Determining set of similarity classes for matrix?

[cookiesyum]

Homework Statement

Determine the set of similarity classes of 3x3 matrices A, over C, which satisfy A^3 = 1. Determine..etc etc...which satisfy A^6 = 1.

Determine the set of similarity classes of 6x6 matrices A, over C, with characteristic polynomial:

char(A,x) = (x^4 -1)(x^2 - 1)

Homework Equations

The Attempt at a Solution

To find similar matrices, you probably have to find the rational, or jordan, or diagonal matrices...? I have no idea how to start these problems. =/

 

[mighty2000]

Thank you for your post. To find the set of similarity classes for 3x3 matrices A with A^3 = 1, we can start by considering the eigenvalues of A. Since A^3 = 1, the eigenvalues must satisfy the equation λ^3 = 1. This means that the possible eigenvalues are 1, ω, and ω^2, where ω is a complex cube root of unity (ω = e^(2πi/3) or ω = e^(4πi/3)).

Now, we can use the fact that similar matrices have the same eigenvalues to determine the set of similarity classes. For example, if A has eigenvalue 1, then it is similar to the identity matrix. If A has eigenvalue ω, then it is similar to a matrix with 1 in the first diagonal entry, ω in the second diagonal entry, and ω^2 in the third diagonal entry. Similarly, if A has eigenvalue ω^2, then it is similar to a matrix with 1 in the first diagonal entry, ω^2 in the second diagonal entry, and ω in the third diagonal entry.

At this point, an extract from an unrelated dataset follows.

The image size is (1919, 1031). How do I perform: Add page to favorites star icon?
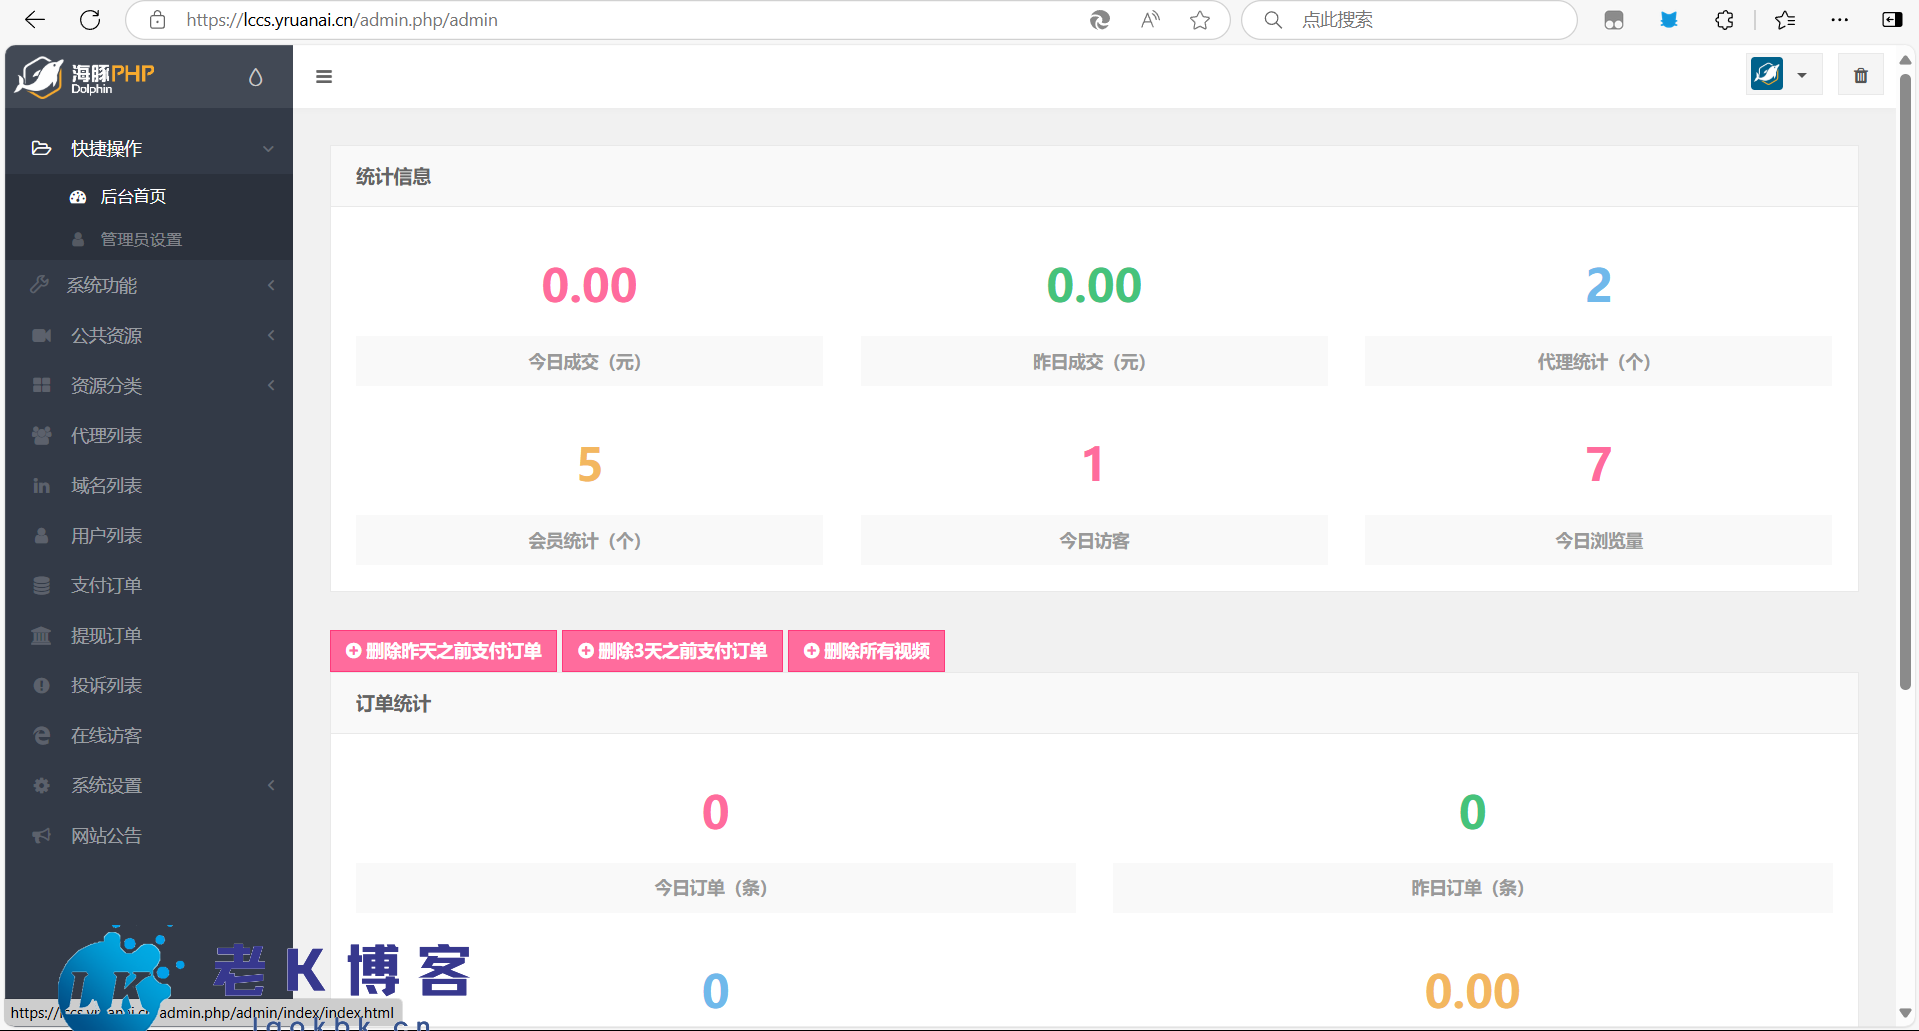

Therefore, the set of similarity classes for 3x3 matrices with A^3 = 1 is the set of all diagonal matrices with entries 1, ω, and ω^2 in any order.

For the second part of the question, we can use a similar approach. Since the characteristic polynomial has factors (x^4 - 1) and (x^2 - 1), the eigenvalues must satisfy the equations λ^4 = 1 and λ^2 = 1. This means that the possible eigenvalues are 1, -1, i, and -i. Using the same logic as before, we can determine that the set of similarity classes for 6x6 matrices with the given characteristic polynomial is the set of all diagonal matrices with entries 1, -1, i, and -i in any order.

I hope this helps you with your homework. Good luck!